Eden Clay > News > Blog > The demise of solid wood flooring

In 2000 I was tasked with setting up and managing a new flooring division for one of the UK’s largest timber importers. Within three years we we’re manufacturing and distributing approximately 3000m2 of solid French Oak flooring per month. Upon leaving eight years later to set up my own company, Eden Clay, sales where less than 1000m2 per month.

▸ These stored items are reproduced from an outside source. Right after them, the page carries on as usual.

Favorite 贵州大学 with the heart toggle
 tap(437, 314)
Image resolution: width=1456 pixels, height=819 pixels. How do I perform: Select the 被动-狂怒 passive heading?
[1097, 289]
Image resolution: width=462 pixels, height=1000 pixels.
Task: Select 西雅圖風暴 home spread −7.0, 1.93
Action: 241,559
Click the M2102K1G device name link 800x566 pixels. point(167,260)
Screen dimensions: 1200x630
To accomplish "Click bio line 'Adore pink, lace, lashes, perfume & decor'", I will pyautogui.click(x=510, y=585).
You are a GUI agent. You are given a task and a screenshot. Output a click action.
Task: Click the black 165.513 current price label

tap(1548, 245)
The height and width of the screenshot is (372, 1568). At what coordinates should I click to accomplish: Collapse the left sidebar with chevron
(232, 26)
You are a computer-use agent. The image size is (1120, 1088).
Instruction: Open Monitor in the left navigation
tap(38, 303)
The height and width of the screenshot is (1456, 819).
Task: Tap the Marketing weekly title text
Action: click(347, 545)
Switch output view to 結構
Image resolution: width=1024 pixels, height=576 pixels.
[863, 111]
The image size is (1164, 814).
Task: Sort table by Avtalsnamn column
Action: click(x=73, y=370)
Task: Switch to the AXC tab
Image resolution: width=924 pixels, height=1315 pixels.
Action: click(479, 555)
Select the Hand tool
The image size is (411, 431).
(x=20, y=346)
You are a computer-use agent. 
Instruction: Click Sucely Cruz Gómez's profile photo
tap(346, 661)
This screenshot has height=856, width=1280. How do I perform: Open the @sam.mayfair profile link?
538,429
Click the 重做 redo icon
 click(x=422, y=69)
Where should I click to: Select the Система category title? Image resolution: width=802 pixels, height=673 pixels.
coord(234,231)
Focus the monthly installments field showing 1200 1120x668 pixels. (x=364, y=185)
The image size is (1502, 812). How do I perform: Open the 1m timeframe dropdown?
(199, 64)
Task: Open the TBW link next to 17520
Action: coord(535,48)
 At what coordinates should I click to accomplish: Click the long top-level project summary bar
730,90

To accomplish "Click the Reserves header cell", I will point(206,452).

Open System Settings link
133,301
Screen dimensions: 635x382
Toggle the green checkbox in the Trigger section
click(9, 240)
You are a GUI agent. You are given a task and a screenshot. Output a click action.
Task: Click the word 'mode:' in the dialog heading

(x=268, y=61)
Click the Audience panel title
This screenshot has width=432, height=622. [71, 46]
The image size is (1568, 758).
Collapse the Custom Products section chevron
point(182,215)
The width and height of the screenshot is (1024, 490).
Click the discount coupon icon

This drop in sales could be attributed to numerous causes, but for me there was one main reason. The increased use of underfloor heating had created the need for a floor more suitable to this new environment. This lead to an influx of engineered wood flooring, each promising to be more stable than the other. 
This poses the question, is the reign of solid wood flooring in the UK over? Put quite simply, yes. Does this therefore spell the demise of solid wood flooring entirely? Absolutely not!
There is no doubt that engineered floors out perform solid in the stability stakes and that its here to stay, but don’t be too quick to dismiss the benefits of solid flooring. What are they I hear you ask. 

Solid v Engineered

Restoration. We have undertaken several restorations in the last two years, from replacing a few loose and damaged softwood blocks in a 50 year old herringbone floor to manufacturing 100m2 of 28mm thick quarter sawn French Oak for a 18th Century drawing room floor. Exact reproductions of the original floors where produced in both of these projects. Although possible to restore these floors using engineered alternatives, this is typically more expensive and time consuming due to the construction process and, as in the case with the 18th Century property, often not acceptable for heritage reasons. Winner: Solid.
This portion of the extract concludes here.